AI-Driven Stylization of 3D Environments
Abstract.
In this our system, we discuss methods to stylize a scene of 3D primitive objects into a higher fidelity 3D scene using novel 3D representations like NeRFs and 3D Gaussian Splatting. Our approach leverages existing image stylization systems and image-to-3D generative models to create a pipeline that iterativly stylizes and composites 3D objects into scenes. We show our results on adding generated objects into a scene and discuss limitations.

1. Introduction
The rapid evolution of 3D scene generation technologies has substantially enhanced the feasibility and quality of generating and manipulating three-dimensional environments, particularly through the advent of Neural Radiance Fields (NeRFs) and other generative models. These advancements have opened new possibilities for virtual reality (VR), augmented reality (AR), and other applications requiring rich, immersive, and dynamically editable 3D content. However, despite significant progress, the challenge remains in the accessibility and ease of use of these technologies for users without extensive technical expertise in 3D design. Recognizing this gap, we introduce a pipeline designed to empower individuals with little to no background in 3D design to furnish and restyle their living spaces effectively. Our approach leverages a user-friendly interface where users can draw basic primitives within a scanned room and input stylistic preferences through simple text prompts. The system then automates the conversion of these inputs into a fully furnished and stylized 3D room model, viewable in real-time.
The major contribution of our work lies in integrating systems such as InstructPix2Pix for image stylization and SIGNeRF for seamless object integration within NeRFs, tailored to simplify the design process. This pipeline not only democratizes 3D interior design but also enhances the accessibility and usability of sophisticated 3D modeling tools. By leveraging intuitive user interaction and automation, our method opens up new avenues for personal creativity and practical application in home design, offering significant benefits to users unfamiliar with traditional 3D modeling tools.
This paper outlines our methodology, discusses the implementation of our pipeline, and presents results that validate the effectiveness of our approach in creating immersive and aesthetically pleasing 3D environments tailored to user specifications.

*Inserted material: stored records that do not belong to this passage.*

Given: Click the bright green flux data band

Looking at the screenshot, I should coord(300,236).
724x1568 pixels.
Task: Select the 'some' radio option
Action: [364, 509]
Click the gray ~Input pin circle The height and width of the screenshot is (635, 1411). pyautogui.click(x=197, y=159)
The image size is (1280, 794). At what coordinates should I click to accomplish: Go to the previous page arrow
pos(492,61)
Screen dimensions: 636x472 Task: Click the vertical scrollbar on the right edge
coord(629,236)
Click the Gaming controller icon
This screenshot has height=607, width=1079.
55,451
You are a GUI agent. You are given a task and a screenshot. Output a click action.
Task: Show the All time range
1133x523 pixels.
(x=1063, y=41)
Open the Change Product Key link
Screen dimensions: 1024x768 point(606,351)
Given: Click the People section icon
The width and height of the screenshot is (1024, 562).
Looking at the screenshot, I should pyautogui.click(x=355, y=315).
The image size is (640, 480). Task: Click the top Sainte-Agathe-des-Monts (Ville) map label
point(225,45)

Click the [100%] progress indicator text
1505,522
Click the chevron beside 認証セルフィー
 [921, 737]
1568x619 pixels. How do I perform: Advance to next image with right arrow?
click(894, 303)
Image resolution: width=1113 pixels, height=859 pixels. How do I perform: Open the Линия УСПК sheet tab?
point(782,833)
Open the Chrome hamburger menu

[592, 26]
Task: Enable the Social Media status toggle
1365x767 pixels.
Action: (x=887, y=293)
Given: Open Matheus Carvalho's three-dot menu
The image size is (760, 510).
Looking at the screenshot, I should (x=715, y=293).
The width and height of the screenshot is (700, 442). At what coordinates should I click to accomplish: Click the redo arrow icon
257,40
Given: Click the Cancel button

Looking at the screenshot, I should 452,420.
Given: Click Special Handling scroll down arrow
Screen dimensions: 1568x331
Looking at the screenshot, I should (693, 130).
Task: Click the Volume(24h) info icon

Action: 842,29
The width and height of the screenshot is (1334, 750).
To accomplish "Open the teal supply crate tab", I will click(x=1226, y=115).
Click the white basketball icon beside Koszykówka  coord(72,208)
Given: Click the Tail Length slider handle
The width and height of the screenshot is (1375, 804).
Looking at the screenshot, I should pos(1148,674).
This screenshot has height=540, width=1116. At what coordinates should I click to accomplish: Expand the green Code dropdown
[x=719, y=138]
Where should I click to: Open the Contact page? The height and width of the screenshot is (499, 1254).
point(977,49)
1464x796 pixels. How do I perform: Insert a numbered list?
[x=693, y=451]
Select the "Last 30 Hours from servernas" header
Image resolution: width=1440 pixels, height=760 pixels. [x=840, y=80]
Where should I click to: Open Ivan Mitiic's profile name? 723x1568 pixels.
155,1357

Our contribution marks a step forward in making advanced 3D scene generation accessible to a broader audience.
2. Background
2.0.1. 3D object generation
Recent advances in neural representations and generative models have significantly propelled the development of 3D content generation, facilitating the creation of high-quality and diverse 3D models. The methodologies for representing 3D objects are varied and include Neural Scene Representations, Explicit Representations, Point Clouds, Meshes, Multi-layer Representations, and Implicit Representations. Among these, Neural Radiance Fields (NeRFs) (Gao et al., 2022) and Gaussian Splatting (Kerbl et al., 2023) are particularly notable. NeRFs, for instance, utilize a compact neural network trained to reconstruct scenes by predicting the color and intensity of light from any direction, and have rapidly gained traction in the field.
In terms of state-of-the-art technologies, the Convolutional Reconstruction Model (CRM) (Wang et al., 2024) is noteworthy for its ability to generate six orthographic view images from a single input image, representing a significant leap in the generation of 3D models. Additionally, models like Triplane (Shue et al., 2023) and Gaussian Reconstruction Model (GRM) (Xu et al., 2024) have shown robust performance in producing Gaussian Splatting, which is crucial for detailed scene reconstruction. These developments underscore the dynamic nature of the field and its ongoing evolution towards more sophisticated and realistic 3D content generation.
2.1. 3D Scene Generation and Editing
Neural Radiance Fields (NeRFs) have revolutionized 3D scene reconstruction and novel view synthesis, but pose significant challenges in editing. Early initiatives like NeRF-Editing (Yuan et al., 2022) were limited to simpler deformations. NeuMesh (Yang et al., 2022) advanced this by enabling more complex edits such as texture modifications and geometry deformation. Despite progress, current NeRF editing tools still lack the functionality of traditional 3D software and require significant manual input to achieve high-quality results.
The advent of generative NeRF editing, combining text-to-3D generation with NeRF modifications, brought new methodologies like Set-the-Scene (Cohen-Bar et al., 2023) and Compositional 3D (Po and Wetzstein, 2023). These methods allow for more controlled scene generation using proxy objects. More recently, Instruct-NeRF2NeRF (Haque et al., 2023) introduced an Iterative Dataset Update (IDU) strategy, leveraging InstructPix2Pix (Brooks et al., 2023) to edit NeRF datasets for more refined control over the edits.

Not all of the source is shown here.